Blue Zones are regions of the world where statistics indicate there are the most number of centenarians. Find out what they eat and do to achieve it.
We all aspire to live a long, happy and healthy life but how do we achieve that when we’re bombarded with so much conflicting advice and information about what we should eat? The answers may lie in the lessons we can learn from the diets of those people who have achieved it.
To this end, researchers have identified a handful of locations around the world, known as ‘Blue Zones’, where the inhabitants are three times more likely to live to 100 than anywhere else on the planet.
And, after analysing the dietary patterns and lifestyles of people who live in these ‘longevity hotspots’, scientists have discovered some surprising similarities that may well prove to be a key to long life.

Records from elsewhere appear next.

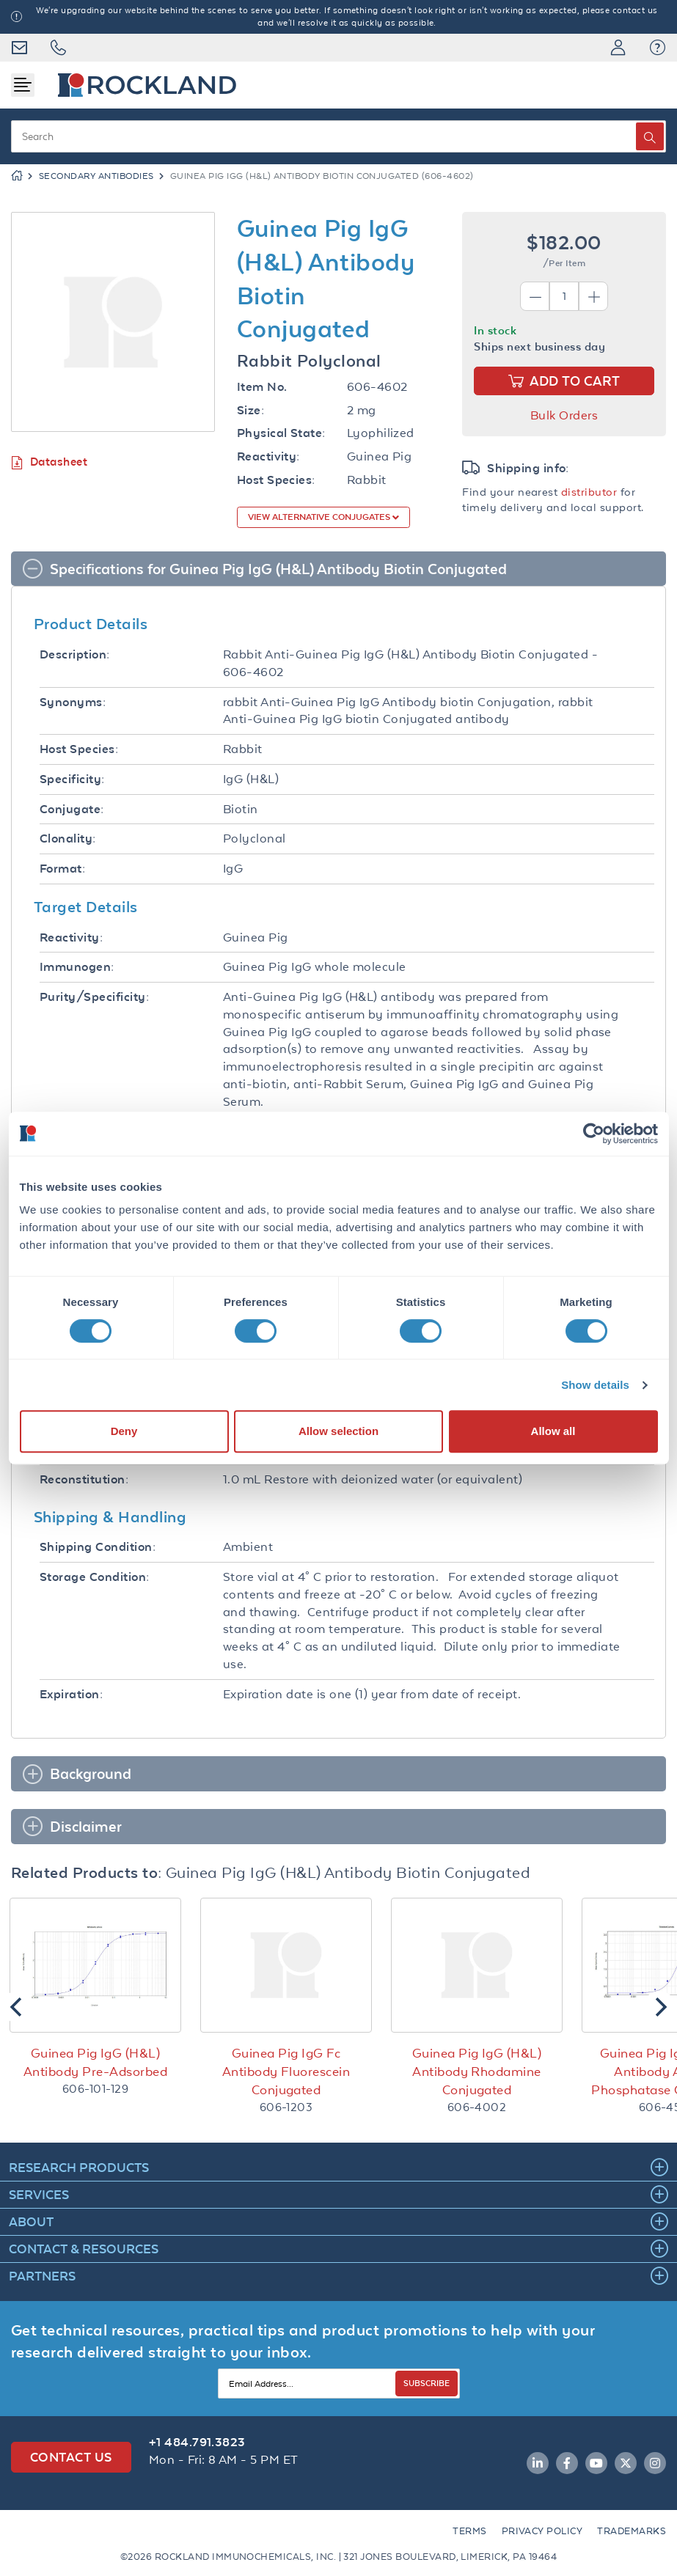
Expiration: (71, 1694)
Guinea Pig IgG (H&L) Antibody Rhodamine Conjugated (477, 2071)
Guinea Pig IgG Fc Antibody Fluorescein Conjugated (286, 2071)
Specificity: (72, 779)
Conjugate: (72, 809)
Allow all (553, 1431)
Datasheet (49, 462)
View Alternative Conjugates (320, 517)
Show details (595, 1385)
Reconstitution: (84, 1479)
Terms (469, 2530)
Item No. (262, 387)
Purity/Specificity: (94, 997)
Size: (250, 410)
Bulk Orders (564, 415)
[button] (657, 48)
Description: (75, 654)
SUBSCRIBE (426, 2383)
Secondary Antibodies (96, 176)
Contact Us (71, 2457)
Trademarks (631, 2530)
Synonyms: (73, 702)
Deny (124, 1431)
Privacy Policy (542, 2530)
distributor (589, 491)
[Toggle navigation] (22, 85)
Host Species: (276, 480)
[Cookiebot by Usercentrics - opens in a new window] (594, 1134)
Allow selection (338, 1431)
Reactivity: (268, 456)
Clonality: (68, 838)
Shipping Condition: (97, 1547)
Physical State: (281, 433)
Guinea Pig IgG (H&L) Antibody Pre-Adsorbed (95, 2062)
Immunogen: (77, 967)
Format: (62, 869)
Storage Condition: (95, 1577)
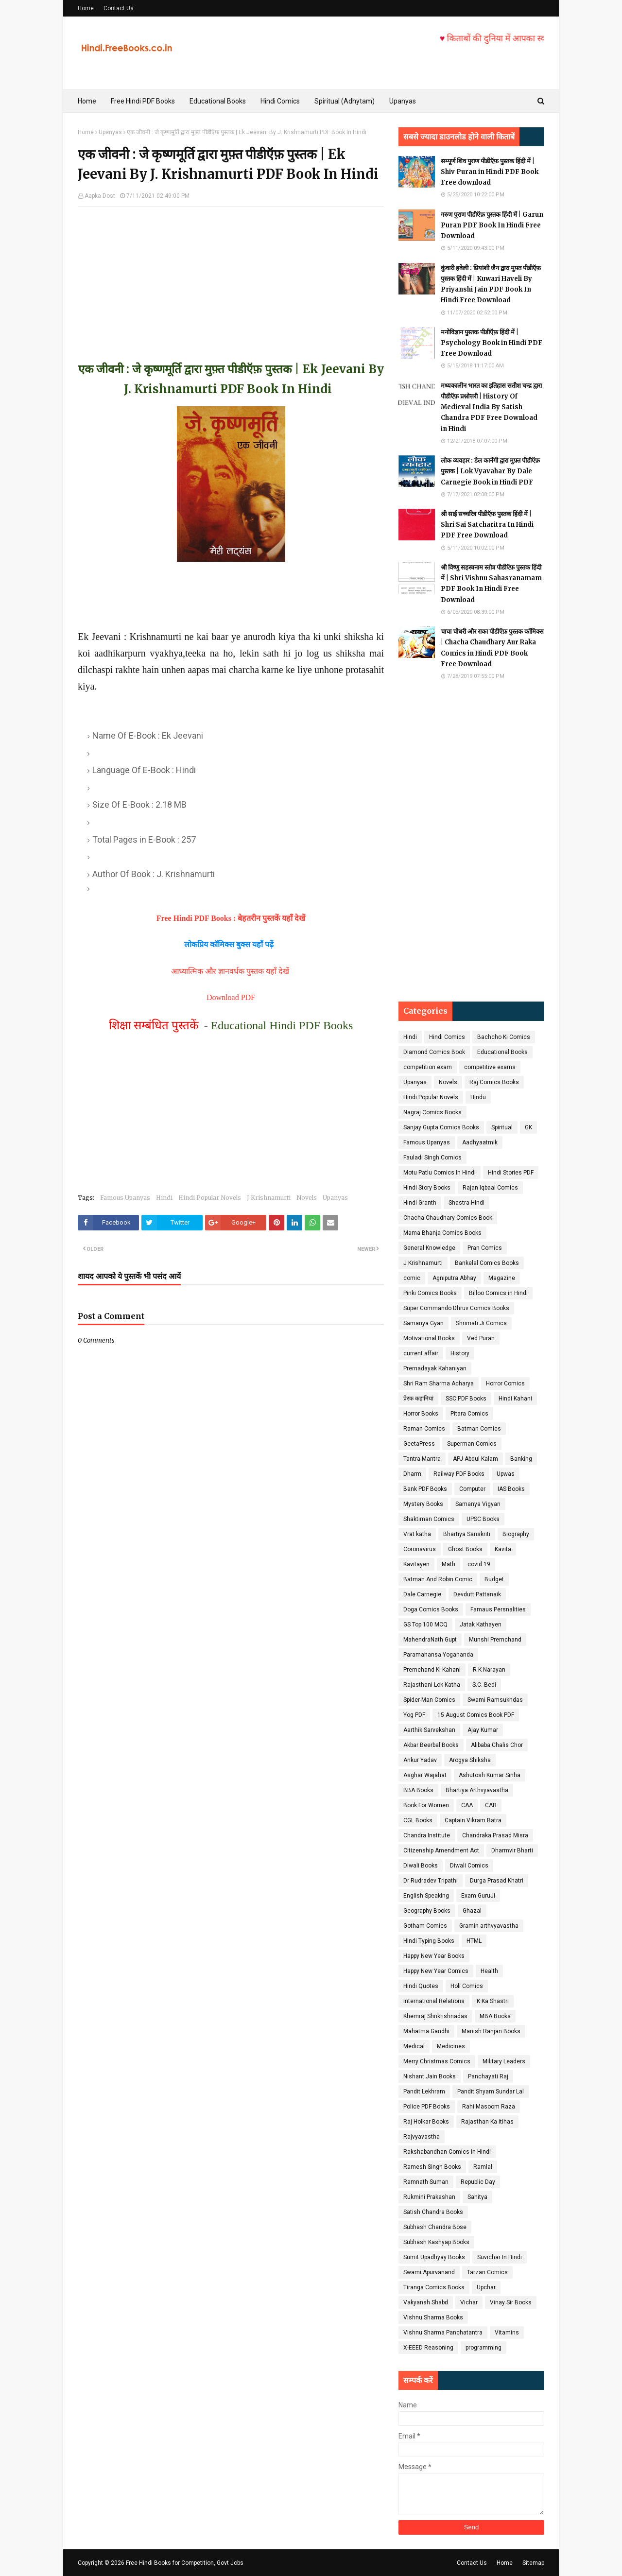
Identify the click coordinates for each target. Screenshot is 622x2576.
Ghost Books (465, 1549)
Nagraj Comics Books (432, 1112)
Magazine (501, 1278)
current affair (420, 1353)
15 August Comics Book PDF (475, 1715)
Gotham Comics (425, 1925)
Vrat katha (417, 1534)
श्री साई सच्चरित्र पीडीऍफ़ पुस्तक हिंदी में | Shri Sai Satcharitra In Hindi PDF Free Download (487, 524)
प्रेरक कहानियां (418, 1398)
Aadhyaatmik (480, 1142)
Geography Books (426, 1910)
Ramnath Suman (426, 2181)
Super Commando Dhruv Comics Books (456, 1308)
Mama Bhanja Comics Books (442, 1232)
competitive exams (490, 1067)
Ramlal (482, 2166)
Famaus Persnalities (498, 1609)
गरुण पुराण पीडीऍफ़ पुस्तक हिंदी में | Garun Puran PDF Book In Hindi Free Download (492, 225)
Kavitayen (416, 1564)
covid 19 (478, 1564)
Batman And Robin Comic (437, 1579)
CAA (467, 1805)
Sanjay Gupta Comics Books (441, 1127)
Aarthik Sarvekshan (429, 1730)
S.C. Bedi (484, 1684)
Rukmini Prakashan (429, 2197)
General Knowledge (429, 1248)
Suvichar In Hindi (499, 2257)
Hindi (164, 1197)
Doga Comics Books (430, 1609)
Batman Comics (479, 1428)
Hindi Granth (419, 1202)
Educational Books (502, 1052)
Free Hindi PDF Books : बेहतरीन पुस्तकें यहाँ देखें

Where are the world’s ‘Blue Zones’?
Dan Buettner is a National Geographic Fellow, bestselling author and one of the key researchers involved in identifying the world’s blue zones.
A diet and lifestyle has evolved on this Mediterranean Island since the time of Christ and its mountain villages have produced more male centenarians than anywhere else on Earth.
Diet: The long-living residents of Sardinia enjoy a variation of what we commonly know as the Mediterranean Diet, which includes a range of wholegrains, fruits, vegetables, goat’s milk, sheep’s cheese and olive oils. Meat is consumed on special occasions and carbs such as breads are consumed only moderately. A glass or two of local red wine is commonly enjoyed daily with food, too!
Eat like a Sardinian and try this minestrone with parsley pesto recipe.
Home to the world’s longest-lived women, these South Pacific islands offer three distinct foods.
Diet: Okinawans who live long, happy lives enjoy a plant-based diet, lots of soy (tofu, miso) and eat small amounts of meat only on special occasions. They practice eating something from the land and the sea every day. And while this has changed a bit since WW2 with the introduction of rice, milk and meat, they never over-indulge and are physically active every day.
Eat like an Okinawan and try this agedashi sesame tofu with shiitake mushrooms recipe
Inhabitants in this Central American region are more than twice as likely than the rest of us to reach the age of 90.
Diet: Similarly to other Blue Zone inhabitants, people from Nicoya never over-indulge – they eat light and what they do eat is simple and locally produced. They also drink a lot of water, which, in this region, is ‘hard’ meaning it has a lot of calcium. Their diet generally consists of rice and beans, cheese, squash, corn, fruit and eggs.
Eat like you’re from Nicoya and try these black beans with coriander
Residents on this small Aegean island live an average of eight years longer than the rest of us, experience 20 percent less cancer diagnoses, almost no dementia and half the rate of heart disease.
Diet: Similar to their Sardinian neighbours, the long-living residents of Icaria eat lots of fruits and vegetables, whole grains, beans, potatoes and olive oil. They also drink goat’s milk as opposed to cow’s milk and lots of herbal teas. Their Christian religion dictates they also fast regularly and they only drink locally-produced wine moderately and with food. And what don’t they eat that is common in other parts of Greece? Lamb!
Eat like an Ikarian and enjoy this fish pilaki
This Adventist community, situated in California, on average outlive other American residents by a whole decade.
Diet: Adventists inhabitants who enjoy a long life in this community consume a ‘biblical diet’ and eat lots of nuts, wholegrains, fruit and vegetables and drink plenty of fresh water. While many are pesco-vegetarian (meaning they eat fish sometimes) and abstain from alcohol, these long-living people also eat only sparingly and exercise regularly.
Eat like you're from Loma Linda and try this Chilli chickpea burger
What do they all have in common?
Dan Buettner and National Geographic took teams of scientists to each of the five ‘Blue Zone’ locations to identify the diet and lifestyle characteristics that might explain their collective longevity.
And while their diets differ according to their geography and culture, they share some pretty telling similarities – they drink lots of water, don’t over-indulge, enjoy plenty of locally grown fruit, vegetables and whole grains and eat meat sparingly.
What the researchers discovered was that, despite a few dietary differences, all share nine distinct similarities:
Blue Zone inhabitants enjoy moderate, regular physical activity; have purpose in their lives; prioritise a reduction in stress; moderate their calories intake; consume a predominantly plant-based diet; drink alcohol moderately (especially wine); have faith in spirituality or religion; are involved in family life; and enjoy an active social life.
How do you adopt a Blue Zone diet?
Ultimately, what these long-lived people all had in common were simple, social and sustainable lives that resulted in improved mental and physical satisfaction and consequent longevity.
If this research is anything to go by, there’s really nothing complicated about eating for longevity. By applying some simple lifestyle changes, you may be able to eat your way to living a long, healthy and happy life:
1. Eat more wholegrains, fruit and vegetables – especially legumes.
2. Increase your water intake
3. Don’t over-indulge in food – stop eating before you’re full
5. Get active and move your body every day
6. Eat meat only on special occasions.